Merger: A merger is fundamentally the combination of two or more business entities in which only one entity remains. The firms are typically similar in size. (Company A + Company B = Company A).
Consolidation: A consolidation is a combination of more than one business entity; however, an entirely new entity is created. (Company A + Company B = Company C).
Acquisition: An acquisition is the purchase of a business entity, entities, an asset, or assets. Although often used interchangeably, an acquisition differs from a merger in that the acquiring company (the acquirer) is typically significantly larger than the asset or entity being purchased (the target).
Acquisitions can take several forms, including the following:
• Acquisition of assets: An acquisition of assets is the purchase of an asset or group of assets, and the direct liabilities associated with those assets.
• Acquisition of equity: An acquisition of equity is the purchase of equity interest in a business entity. The differences between an acquisition of assets and an acquisition of equity are important from a legal, regulatory, accounting, and modeling perspective and will be detailed further later in the book.
• Leveraged buyout: A leveraged buyout (LBO) is an acquisition using a significant amount of debt to meet the cost of acquisition. Please see my book entitled Leveraged Buyouts: A Practical Guide to Investment Banking and Private Equity for a thorough analysis of leveraged buyouts.
• Management buyout: A management buyout (MBO) is a form of acquisition where a company's existing managers acquire a large part or all of the business entity.
Acquisitions can be considered hostile or friendly, depending on the assertive nature of the process.
• Friendly acquisition: An acquisition accomplished in agreement with the target company's management and board of directors; a public offer of stock or cash for example is made by the acquiring firm, and the board of the target firm will publicly approve the terms.
• Hostile acquisition: An acquisition that is accomplished not by coming to an agreement with the target company's management or board of directors, but by going through other means to get acquisition approval, such as directly to the company's shareholders; a tender offer and a proxy fight are ways to solicit support from shareholders without direct approval from company management.
Mergers, consolidations, and acquisitions can be categorized further:
• Horizontal: A horizontal transaction is between business entities within the same industry. Such a combination would potentially increase market share of a business in that particular industry.

* **Instruction**
Continue the excerpt on mergers, consolidations, and acquisitions, picking up after its entry on horizontal transactions.

* **Data shown**
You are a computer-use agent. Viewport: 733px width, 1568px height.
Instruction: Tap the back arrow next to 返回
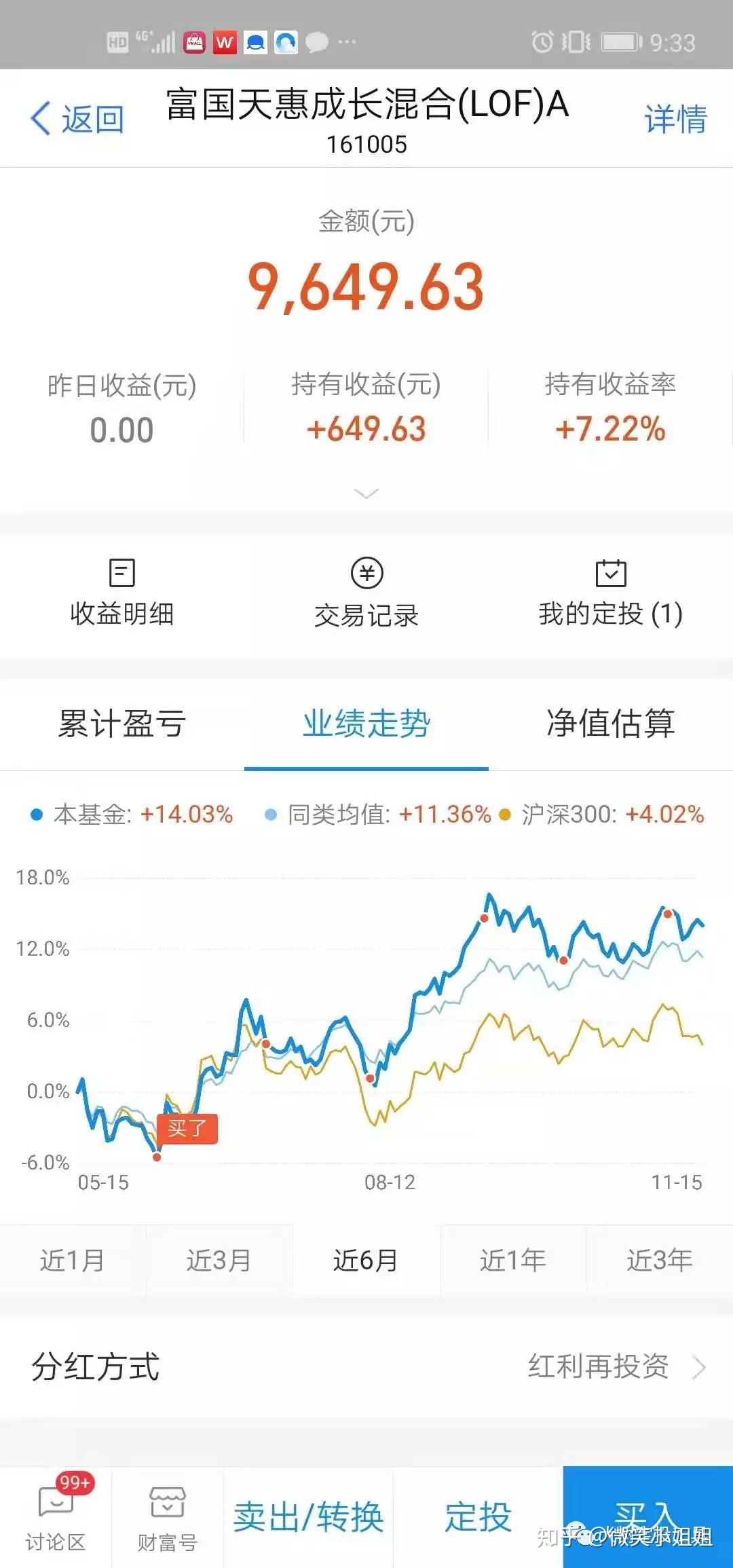[42, 117]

* **Solved exercise**
• Vertical: A vertical transaction is between business entities operating at different levels within an industry's supply chain. Synergies created by merging such firms would benefit both. A good example is within the oil and gas industry. In the oil and gas industry you have exploration and production (E&P) companies that drill for oil. Once oil is found, the wells are producing, and the energy is refined, distribution companies or pipeline companies transport the product to retail for access to the customer, such as a gas station. So in this example, an E&P company purchasing a pipeline company or a gas station would represent vertical integration – a vertical merger. In contrast, an E&P company purchasing another E&P company is a horizontal merger.
• Conglomerate: A transaction between two or more unrelated business entities – entities that basically have no business activity in common; there are two major types of conglomerate transactions: pure and mixed. Pure conglomerate transactions involve business entities that are completely unrelated, while mixed conglomerate transactions involve firms that are looking for product extensions or market extensions.
Divestiture: A divestiture is the sale of an interest of a business entity, an asset, or group of assets.
Divestitures can be delineated futher:
• Asset divestiture: An asset divestiture is the sale of an asset or group of assets. In Part Two of this book we will discuss a simple asset divestiture.
• Spin-off: A spin-off occurs when a parent company creates a separate entity and distributes shares in that entity to its shareholders as a dividend.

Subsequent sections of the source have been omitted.